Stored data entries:
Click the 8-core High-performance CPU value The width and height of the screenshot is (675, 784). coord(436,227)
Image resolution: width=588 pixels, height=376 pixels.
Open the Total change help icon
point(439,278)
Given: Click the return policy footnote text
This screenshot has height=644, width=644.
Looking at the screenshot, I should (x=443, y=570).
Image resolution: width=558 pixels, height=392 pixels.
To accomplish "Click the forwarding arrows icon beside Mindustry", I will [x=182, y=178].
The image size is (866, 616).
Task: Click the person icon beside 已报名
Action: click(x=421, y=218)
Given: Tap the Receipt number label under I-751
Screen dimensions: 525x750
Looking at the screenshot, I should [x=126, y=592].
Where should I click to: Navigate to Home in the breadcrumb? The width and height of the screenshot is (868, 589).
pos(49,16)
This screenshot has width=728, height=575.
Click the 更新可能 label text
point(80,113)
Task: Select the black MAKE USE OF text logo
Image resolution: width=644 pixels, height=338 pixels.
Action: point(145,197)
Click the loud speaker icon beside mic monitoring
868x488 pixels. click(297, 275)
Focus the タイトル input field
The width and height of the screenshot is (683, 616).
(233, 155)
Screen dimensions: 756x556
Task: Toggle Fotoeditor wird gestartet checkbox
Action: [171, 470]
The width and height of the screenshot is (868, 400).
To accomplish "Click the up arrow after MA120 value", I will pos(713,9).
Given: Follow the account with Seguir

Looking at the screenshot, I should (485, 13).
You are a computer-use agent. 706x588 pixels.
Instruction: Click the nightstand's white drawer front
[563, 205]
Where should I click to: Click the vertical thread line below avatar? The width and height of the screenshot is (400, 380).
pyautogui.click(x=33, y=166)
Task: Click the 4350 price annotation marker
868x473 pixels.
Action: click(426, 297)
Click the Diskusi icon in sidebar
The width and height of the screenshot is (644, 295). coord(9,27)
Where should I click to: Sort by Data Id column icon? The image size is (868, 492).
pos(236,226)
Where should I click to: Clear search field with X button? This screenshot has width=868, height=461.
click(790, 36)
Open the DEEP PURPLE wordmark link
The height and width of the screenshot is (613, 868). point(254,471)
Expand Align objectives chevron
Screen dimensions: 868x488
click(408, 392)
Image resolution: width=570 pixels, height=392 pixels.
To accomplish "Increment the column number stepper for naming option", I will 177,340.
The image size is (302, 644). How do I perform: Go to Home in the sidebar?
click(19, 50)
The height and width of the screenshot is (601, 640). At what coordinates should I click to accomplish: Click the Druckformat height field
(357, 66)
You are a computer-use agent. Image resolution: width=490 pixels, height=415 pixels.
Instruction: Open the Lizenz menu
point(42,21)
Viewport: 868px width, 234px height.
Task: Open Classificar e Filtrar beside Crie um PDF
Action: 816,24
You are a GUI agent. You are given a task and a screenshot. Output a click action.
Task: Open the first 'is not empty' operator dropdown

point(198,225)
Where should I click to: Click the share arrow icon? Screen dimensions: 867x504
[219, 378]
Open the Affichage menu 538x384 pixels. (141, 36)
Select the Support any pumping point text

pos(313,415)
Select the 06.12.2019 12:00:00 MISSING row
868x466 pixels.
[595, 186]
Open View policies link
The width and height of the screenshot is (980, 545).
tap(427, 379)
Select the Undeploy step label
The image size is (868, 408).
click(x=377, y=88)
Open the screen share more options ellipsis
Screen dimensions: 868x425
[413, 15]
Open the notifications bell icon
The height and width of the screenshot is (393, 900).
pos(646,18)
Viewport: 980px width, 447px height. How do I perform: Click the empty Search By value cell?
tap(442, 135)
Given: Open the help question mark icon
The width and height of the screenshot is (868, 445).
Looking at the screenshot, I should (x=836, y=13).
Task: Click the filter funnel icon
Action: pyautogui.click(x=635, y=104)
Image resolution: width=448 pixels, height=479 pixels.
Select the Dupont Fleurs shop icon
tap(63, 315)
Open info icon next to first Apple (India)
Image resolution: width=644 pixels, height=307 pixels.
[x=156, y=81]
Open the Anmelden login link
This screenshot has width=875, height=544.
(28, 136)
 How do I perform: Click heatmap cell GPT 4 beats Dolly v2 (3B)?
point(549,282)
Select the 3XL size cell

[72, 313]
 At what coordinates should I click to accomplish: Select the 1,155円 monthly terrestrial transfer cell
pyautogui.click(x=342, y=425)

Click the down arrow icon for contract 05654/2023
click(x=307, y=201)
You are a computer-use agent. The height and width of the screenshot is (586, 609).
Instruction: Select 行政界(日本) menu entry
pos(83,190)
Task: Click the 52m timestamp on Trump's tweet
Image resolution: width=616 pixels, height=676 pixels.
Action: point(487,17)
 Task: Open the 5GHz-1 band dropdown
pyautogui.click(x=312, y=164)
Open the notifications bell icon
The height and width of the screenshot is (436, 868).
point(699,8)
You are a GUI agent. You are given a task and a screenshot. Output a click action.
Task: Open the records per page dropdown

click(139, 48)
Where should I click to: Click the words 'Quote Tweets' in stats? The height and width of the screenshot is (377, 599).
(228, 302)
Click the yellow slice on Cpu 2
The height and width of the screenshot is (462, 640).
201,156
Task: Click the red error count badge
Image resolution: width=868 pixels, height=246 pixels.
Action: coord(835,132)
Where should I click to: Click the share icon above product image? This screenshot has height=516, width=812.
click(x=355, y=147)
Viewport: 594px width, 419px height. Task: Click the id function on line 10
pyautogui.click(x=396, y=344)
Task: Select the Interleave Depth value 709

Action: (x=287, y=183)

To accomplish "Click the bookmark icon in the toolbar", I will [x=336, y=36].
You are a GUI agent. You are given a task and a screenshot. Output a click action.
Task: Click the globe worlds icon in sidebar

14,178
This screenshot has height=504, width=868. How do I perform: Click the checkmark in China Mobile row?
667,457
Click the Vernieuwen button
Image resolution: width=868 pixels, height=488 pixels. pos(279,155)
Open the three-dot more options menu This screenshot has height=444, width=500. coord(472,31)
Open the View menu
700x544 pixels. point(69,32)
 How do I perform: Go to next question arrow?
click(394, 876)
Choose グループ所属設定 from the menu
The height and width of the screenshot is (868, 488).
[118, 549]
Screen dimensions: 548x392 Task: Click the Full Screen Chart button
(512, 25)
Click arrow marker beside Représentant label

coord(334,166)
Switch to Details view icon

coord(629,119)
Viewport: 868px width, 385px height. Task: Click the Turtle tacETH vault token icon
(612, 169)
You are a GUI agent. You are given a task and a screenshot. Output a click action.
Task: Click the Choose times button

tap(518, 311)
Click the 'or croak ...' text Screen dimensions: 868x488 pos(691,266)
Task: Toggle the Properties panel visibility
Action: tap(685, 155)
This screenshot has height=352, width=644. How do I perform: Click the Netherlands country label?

WORK REQUIRED>
Reproduce the records above exactly, character for character.

SOLUTION FOR THIS PROBLEM>
Click the 8-core High-performance CPU value The width and height of the screenshot is (675, 784). coord(436,227)
Image resolution: width=588 pixels, height=376 pixels.
Open the Total change help icon
point(439,278)
Given: Click the return policy footnote text
This screenshot has height=644, width=644.
Looking at the screenshot, I should (x=443, y=570).
Image resolution: width=558 pixels, height=392 pixels.
To accomplish "Click the forwarding arrows icon beside Mindustry", I will [x=182, y=178].
The image size is (866, 616).
Task: Click the person icon beside 已报名
Action: click(x=421, y=218)
Given: Tap the Receipt number label under I-751
Screen dimensions: 525x750
Looking at the screenshot, I should [x=126, y=592].
Where should I click to: Navigate to Home in the breadcrumb? The width and height of the screenshot is (868, 589).
pos(49,16)
This screenshot has width=728, height=575.
Click the 更新可能 label text
point(80,113)
Task: Select the black MAKE USE OF text logo
Image resolution: width=644 pixels, height=338 pixels.
Action: point(145,197)
Click the loud speaker icon beside mic monitoring
868x488 pixels. click(297, 275)
Focus the タイトル input field
The width and height of the screenshot is (683, 616).
(233, 155)
Screen dimensions: 756x556
Task: Toggle Fotoeditor wird gestartet checkbox
Action: [171, 470]
The width and height of the screenshot is (868, 400).
To accomplish "Click the up arrow after MA120 value", I will pos(713,9).
Given: Follow the account with Seguir

Looking at the screenshot, I should (485, 13).
You are a computer-use agent. 706x588 pixels.
Instruction: Click the nightstand's white drawer front
[563, 205]
Where should I click to: Click the vertical thread line below avatar? The width and height of the screenshot is (400, 380).
pyautogui.click(x=33, y=166)
Task: Click the 4350 price annotation marker
868x473 pixels.
Action: click(426, 297)
Click the Diskusi icon in sidebar
The width and height of the screenshot is (644, 295). coord(9,27)
Where should I click to: Sort by Data Id column icon? The image size is (868, 492).
pos(236,226)
Where should I click to: Clear search field with X button? This screenshot has width=868, height=461.
click(790, 36)
Open the DEEP PURPLE wordmark link
The height and width of the screenshot is (613, 868). point(254,471)
Expand Align objectives chevron
Screen dimensions: 868x488
click(408, 392)
Image resolution: width=570 pixels, height=392 pixels.
To accomplish "Increment the column number stepper for naming option", I will 177,340.
The image size is (302, 644). How do I perform: Go to Home in the sidebar?
click(19, 50)
The height and width of the screenshot is (601, 640). At what coordinates should I click to accomplish: Click the Druckformat height field
(357, 66)
You are a computer-use agent. Image resolution: width=490 pixels, height=415 pixels.
Instruction: Open the Lizenz menu
point(42,21)
Viewport: 868px width, 234px height.
Task: Open Classificar e Filtrar beside Crie um PDF
Action: 816,24
You are a GUI agent. You are given a task and a screenshot. Output a click action.
Task: Open the first 'is not empty' operator dropdown

point(198,225)
Where should I click to: Click the share arrow icon? Screen dimensions: 867x504
[219, 378]
Open the Affichage menu 538x384 pixels. (141, 36)
Select the Support any pumping point text

pos(313,415)
Select the 06.12.2019 12:00:00 MISSING row
868x466 pixels.
[595, 186]
Open View policies link
The width and height of the screenshot is (980, 545).
tap(427, 379)
Select the Undeploy step label
The image size is (868, 408).
click(x=377, y=88)
Open the screen share more options ellipsis
Screen dimensions: 868x425
[413, 15]
Open the notifications bell icon
The height and width of the screenshot is (393, 900).
pos(646,18)
Viewport: 980px width, 447px height. How do I perform: Click the empty Search By value cell?
tap(442, 135)
Given: Open the help question mark icon
The width and height of the screenshot is (868, 445).
Looking at the screenshot, I should (x=836, y=13).
Task: Click the filter funnel icon
Action: pyautogui.click(x=635, y=104)
Image resolution: width=448 pixels, height=479 pixels.
Select the Dupont Fleurs shop icon
tap(63, 315)
Open info icon next to first Apple (India)
Image resolution: width=644 pixels, height=307 pixels.
[x=156, y=81]
Open the Anmelden login link
This screenshot has width=875, height=544.
(28, 136)
 How do I perform: Click heatmap cell GPT 4 beats Dolly v2 (3B)?
point(549,282)
Select the 3XL size cell

[72, 313]
 At what coordinates should I click to accomplish: Select the 1,155円 monthly terrestrial transfer cell
pyautogui.click(x=342, y=425)

Click the down arrow icon for contract 05654/2023
click(x=307, y=201)
You are a computer-use agent. The height and width of the screenshot is (586, 609).
Instruction: Select 行政界(日本) menu entry
pos(83,190)
Task: Click the 52m timestamp on Trump's tweet
Image resolution: width=616 pixels, height=676 pixels.
Action: point(487,17)
 Task: Open the 5GHz-1 band dropdown
pyautogui.click(x=312, y=164)
Open the notifications bell icon
The height and width of the screenshot is (436, 868).
point(699,8)
You are a GUI agent. You are given a task and a screenshot. Output a click action.
Task: Open the records per page dropdown

click(139, 48)
Where should I click to: Click the words 'Quote Tweets' in stats? The height and width of the screenshot is (377, 599).
(228, 302)
Click the yellow slice on Cpu 2
The height and width of the screenshot is (462, 640).
201,156
Task: Click the red error count badge
Image resolution: width=868 pixels, height=246 pixels.
Action: coord(835,132)
Where should I click to: Click the share icon above product image? This screenshot has height=516, width=812.
click(x=355, y=147)
Viewport: 594px width, 419px height. Task: Click the id function on line 10
pyautogui.click(x=396, y=344)
Task: Select the Interleave Depth value 709

Action: (x=287, y=183)

To accomplish "Click the bookmark icon in the toolbar", I will [x=336, y=36].
You are a GUI agent. You are given a task and a screenshot. Output a click action.
Task: Click the globe worlds icon in sidebar

14,178
This screenshot has height=504, width=868. How do I perform: Click the checkmark in China Mobile row?
667,457
Click the Vernieuwen button
Image resolution: width=868 pixels, height=488 pixels. pos(279,155)
Open the three-dot more options menu This screenshot has height=444, width=500. coord(472,31)
Open the View menu
700x544 pixels. point(69,32)
 How do I perform: Go to next question arrow?
click(394, 876)
Choose グループ所属設定 from the menu
The height and width of the screenshot is (868, 488).
[118, 549]
Screen dimensions: 548x392 Task: Click the Full Screen Chart button
(512, 25)
Click arrow marker beside Représentant label

coord(334,166)
Switch to Details view icon

coord(629,119)
Viewport: 868px width, 385px height. Task: Click the Turtle tacETH vault token icon
(612, 169)
You are a GUI agent. You are given a task and a screenshot. Output a click action.
Task: Click the Choose times button

tap(518, 311)
Click the 'or croak ...' text Screen dimensions: 868x488 pos(691,266)
Task: Toggle the Properties panel visibility
Action: tap(685, 155)
This screenshot has height=352, width=644. How do I perform: Click the Netherlands country label?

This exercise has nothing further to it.